Restore the Delta has been quiet this year about the Federal water contractors, but it does not mean that we have not been paying attention. This year, our strategy is all about taking action. And that means litigation when necessary against Secretary Bernhardt and the US Bureau of Reclamation.
For Immediate Release,
Contacts: Jeff Miller, Center for Biological Diversity, (510) 499-9185, [email protected]
Robert Wright, attorney for Restore the Delta and Planning and Conservation League, (916) 873-5258, [email protected]
Barbara Barrigan-Parrilla, (209) 479-2053, [email protected]
SACRAMENTO— Three environmental groups sued the U.S. Bureau of Reclamation today to dispute the award of permanent federal water contracts to water users supplied by the Central Valley Project.
The Central Valley Project is one of the world’s largest water storage and delivery systems. It includes 20 reservoirs, about 500 miles of canals and aqueducts, and two pumping plants. The project has caused widespread environmental damage by reducing freshwater flows in the San Francisco Bay-Delta, blocking salmon migration and killing wildlife with toxic runoff from irrigated farmland.
Such diversions “reduce freshwater flows through the Delta causing and worsening harmful algal blooms (HABs) which threaten the public health of those drinking, fishing in, or swimming in, Delta waters, or inhaling the air near Delta waters,” the complaint states.
Today’s lawsuit, brought by the Center for Biological Diversity, Restore the Delta and Planning and Conservation League, challenges the Trump administration’s moves to make permanent 14 existing short-term Central Valley Project contracts and ongoing work to convert dozens of others.

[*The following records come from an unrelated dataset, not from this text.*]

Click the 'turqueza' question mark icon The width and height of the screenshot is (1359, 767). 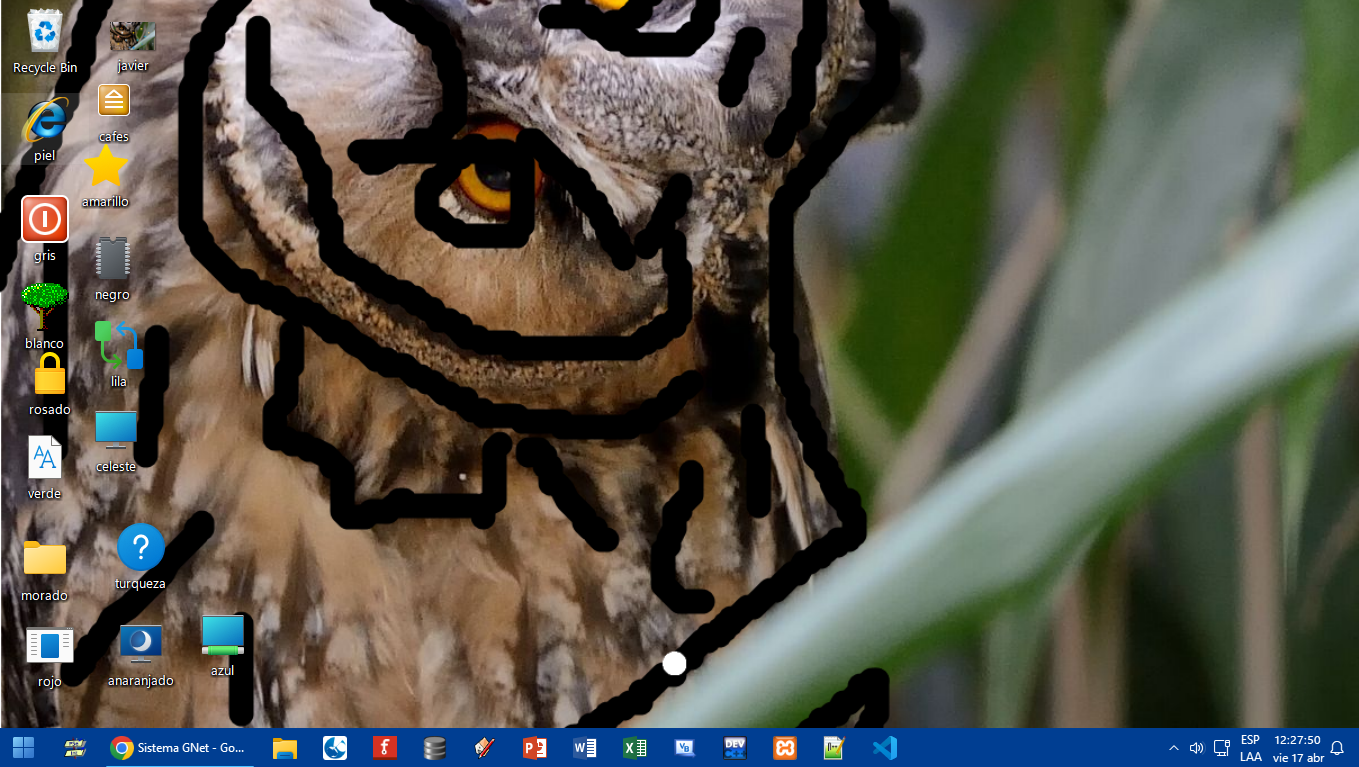[140, 547]
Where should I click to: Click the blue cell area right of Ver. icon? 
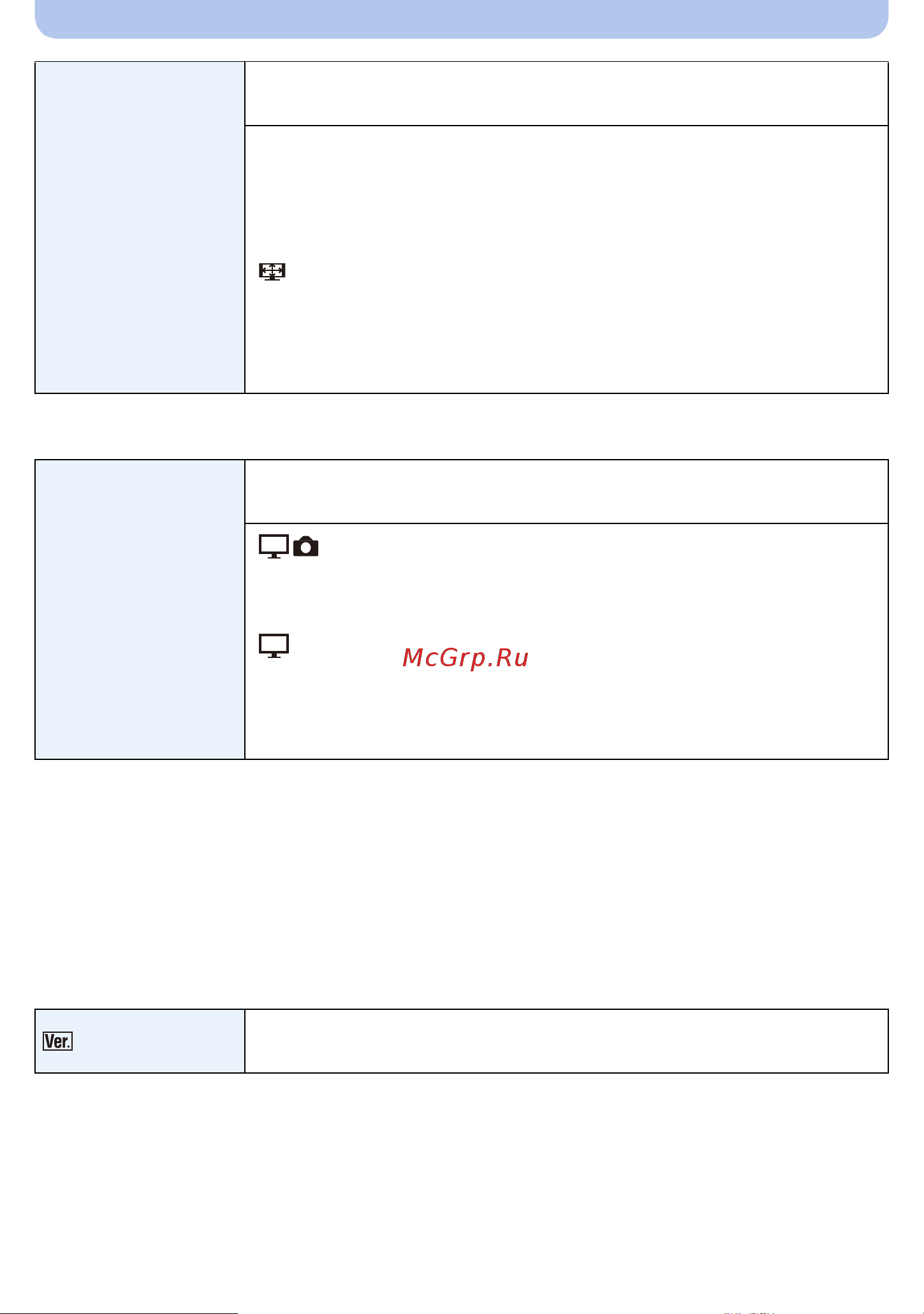tap(159, 1041)
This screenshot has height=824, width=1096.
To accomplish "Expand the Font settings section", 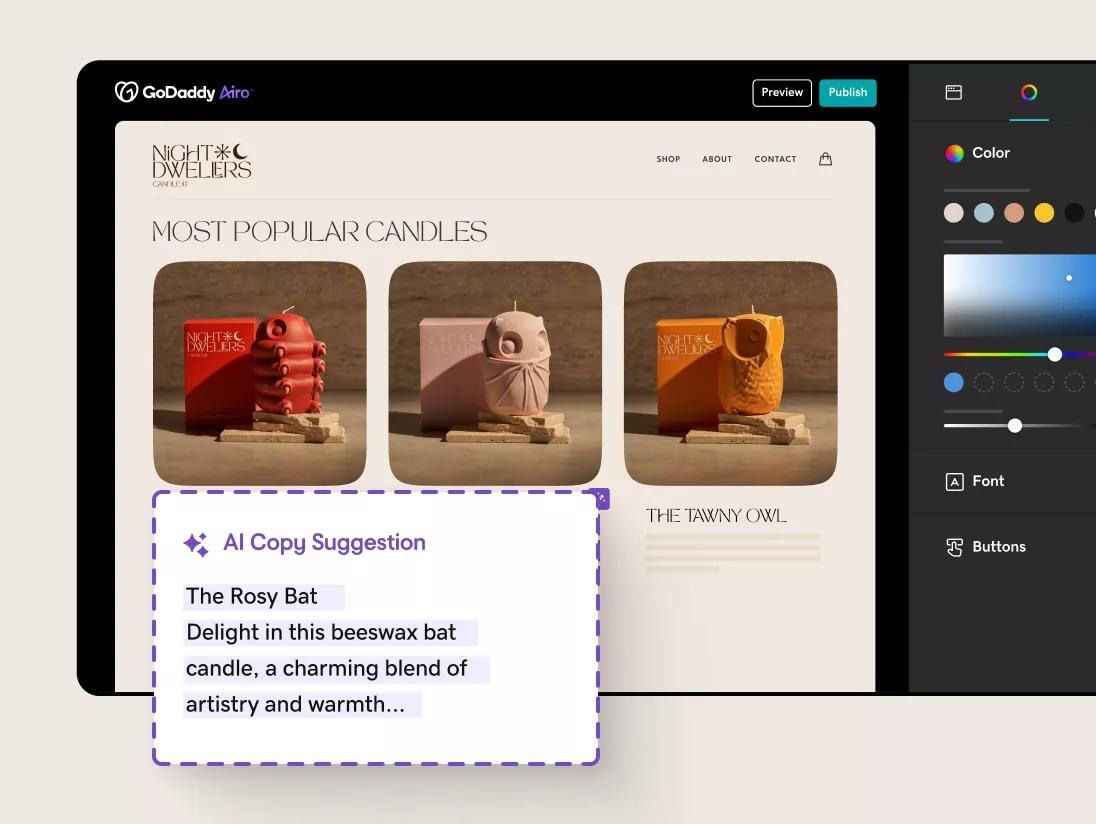I will pyautogui.click(x=988, y=481).
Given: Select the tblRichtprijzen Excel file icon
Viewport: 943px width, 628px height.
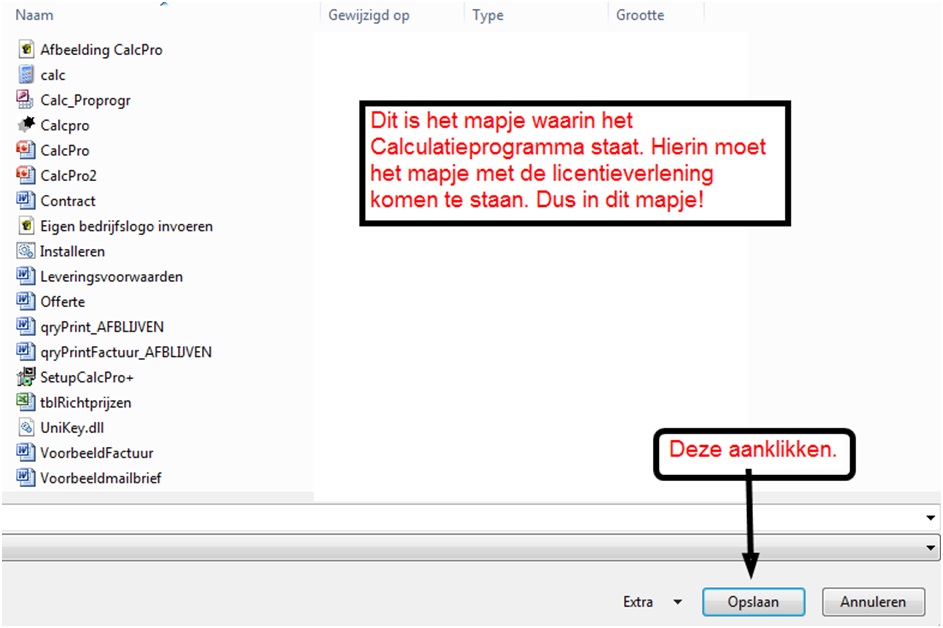Looking at the screenshot, I should [x=26, y=402].
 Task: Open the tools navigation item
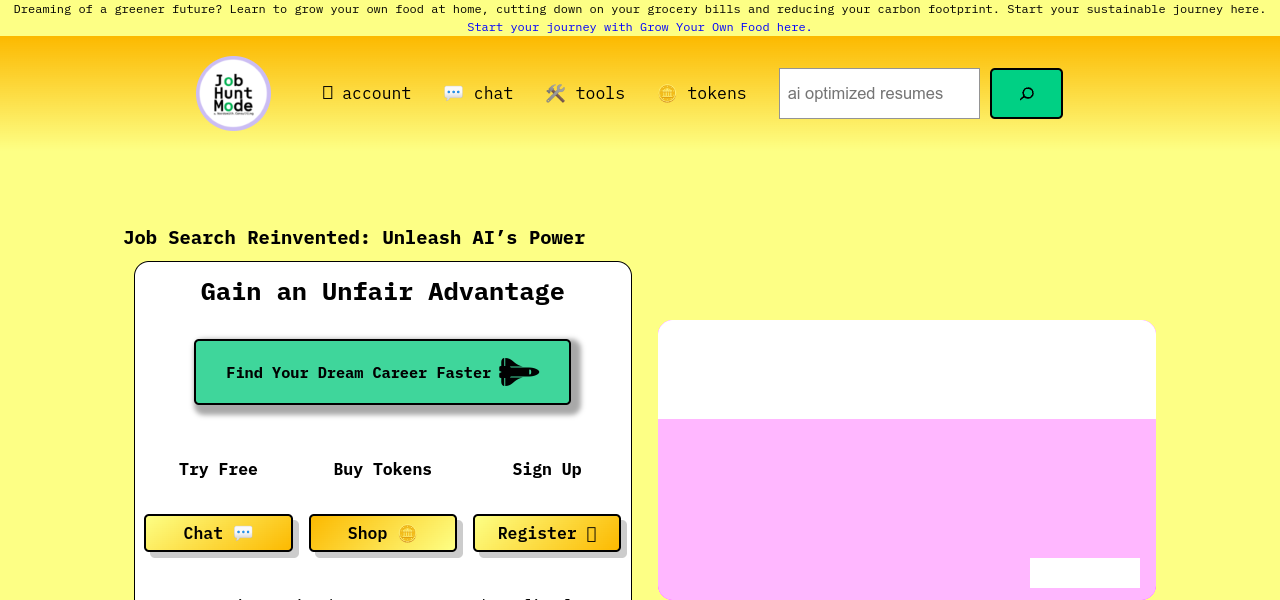pos(600,93)
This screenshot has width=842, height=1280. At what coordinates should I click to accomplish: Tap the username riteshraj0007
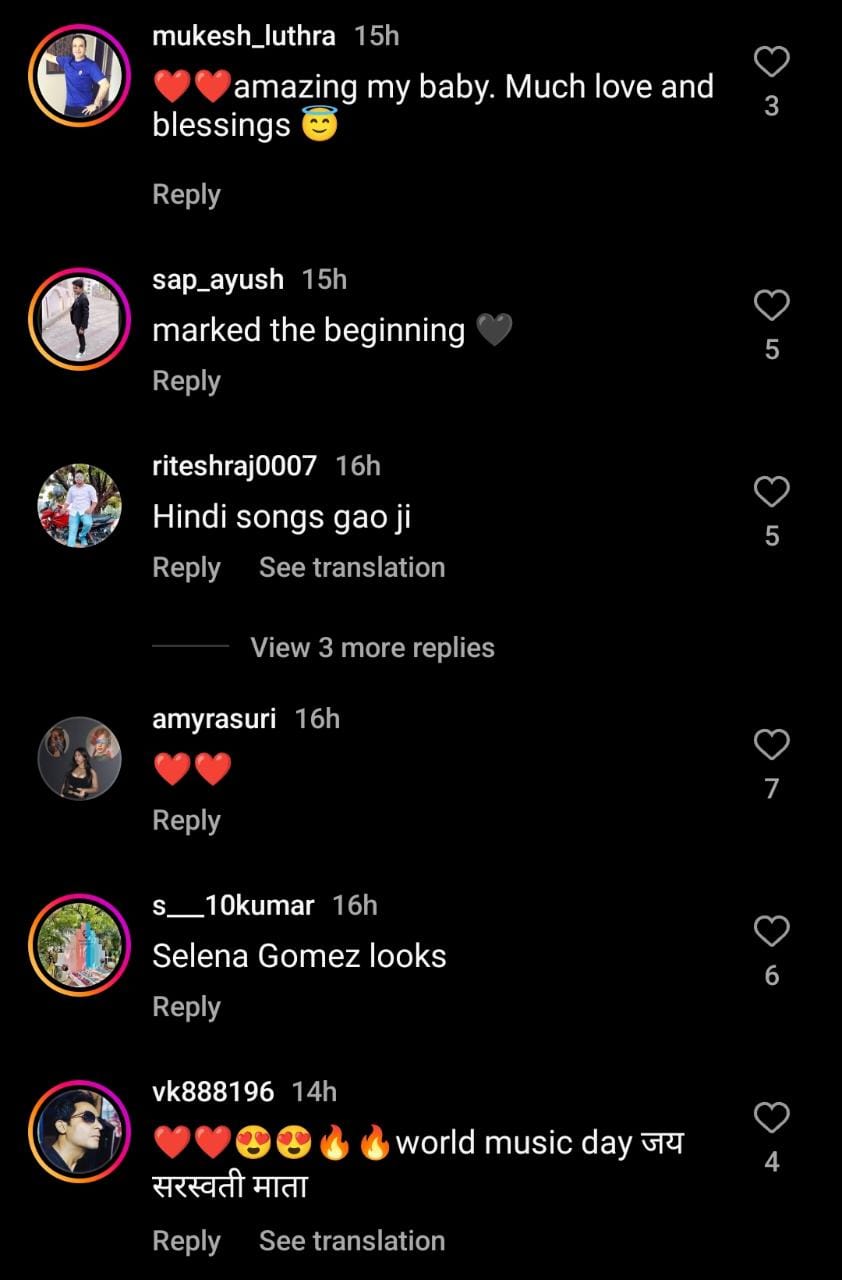234,466
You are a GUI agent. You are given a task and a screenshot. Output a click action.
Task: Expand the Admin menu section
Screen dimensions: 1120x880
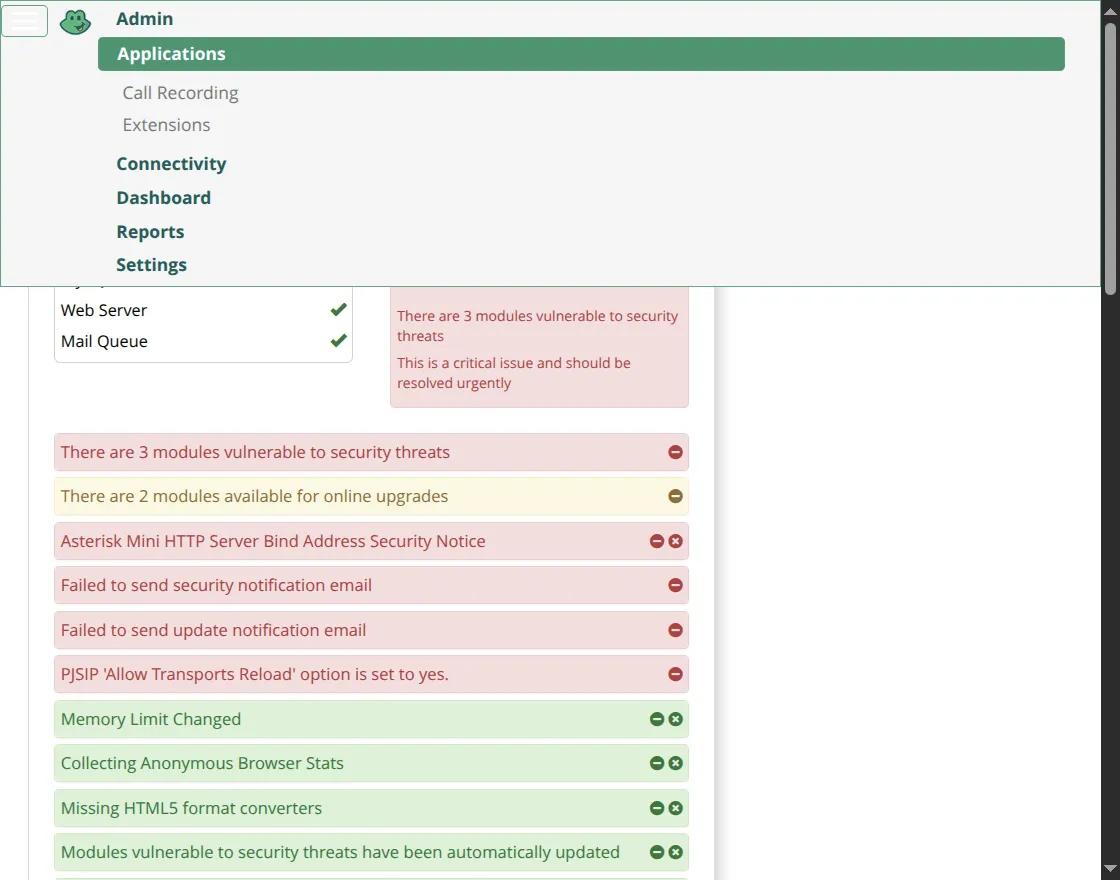(x=144, y=18)
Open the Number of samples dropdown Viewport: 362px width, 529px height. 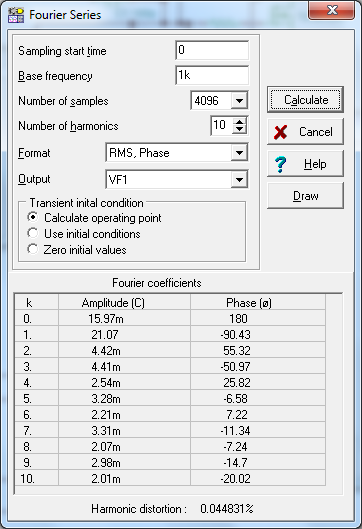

The converted water contracts lock in federal water deliveries to large agricultural water users with no consideration of the environmental consequences of making the contracts permanent. The recipients include Westlands Water District, which serves about 600,000 acres on the San Joaquin Valley’s west side. Westlands, the Central Valley Project’s largest customer, uses about as much water as the entire state of New Hampshire.
“It is ridiculous that Reclamation would support a scheme to award permanent water contracts to water districts as drought conditions return to California,” said Barbara Barrigan-Parrilla, executive director of Restore the Delta. “Big industrial irrigation districts like Westlands are the last in line for water rights, but are trying to ensure that they can take all the water they desire from the imperiled Bay-Delta estuary.”
Westlands’ new permanent contract was announced in February by Interior Secretary David Bernhardt, who represented Westlands in legal disputes challenging 2 environmental limitations on Westlands’ Central Valley Project water when he was a partner at the law firm Brownstein Hyatt Farber Schreck. Although much of the farmland served by Westlands is poorly drained and will need to be retired from production, the new contract commits the federal government to provide Westlands’ historical contract allocation in perpetuity.
“Bernhardt’s sweetheart deal with Westlands is great news for billionaires and industrial agriculture, but the Delta, salmon and migratory birds will all suffer,” said Jeff Miller, a senior conservation advocate at the Center for Biological Diversity. “Bernhardt is personally delivering on the Trump administration’s promise to maximize Central Valley Project water deliveries, regardless of the environmental costs.”
The groups filed today’s suit in federal district court for the Eastern District of California.